- _Goal of the exercise_
Nothing in the records should differ when you write them out again.

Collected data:
□ □ □
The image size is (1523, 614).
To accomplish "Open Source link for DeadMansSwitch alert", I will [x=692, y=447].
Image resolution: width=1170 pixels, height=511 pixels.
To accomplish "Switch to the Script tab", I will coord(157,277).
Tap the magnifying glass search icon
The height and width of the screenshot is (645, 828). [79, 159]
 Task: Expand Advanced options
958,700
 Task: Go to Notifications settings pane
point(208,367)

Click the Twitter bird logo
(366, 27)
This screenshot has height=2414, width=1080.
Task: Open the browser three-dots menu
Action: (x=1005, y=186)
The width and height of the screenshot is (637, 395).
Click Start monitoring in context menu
□ □ □
- _Solution below_
The image size is (1523, 614).
To accomplish "Open Source link for DeadMansSwitch alert", I will [x=692, y=447].
Image resolution: width=1170 pixels, height=511 pixels.
To accomplish "Switch to the Script tab", I will coord(157,277).
Tap the magnifying glass search icon
The height and width of the screenshot is (645, 828). [79, 159]
 Task: Expand Advanced options
958,700
 Task: Go to Notifications settings pane
point(208,367)

Click the Twitter bird logo
(366, 27)
This screenshot has height=2414, width=1080.
Task: Open the browser three-dots menu
Action: (x=1005, y=186)
The width and height of the screenshot is (637, 395).
Click Start monitoring in context menu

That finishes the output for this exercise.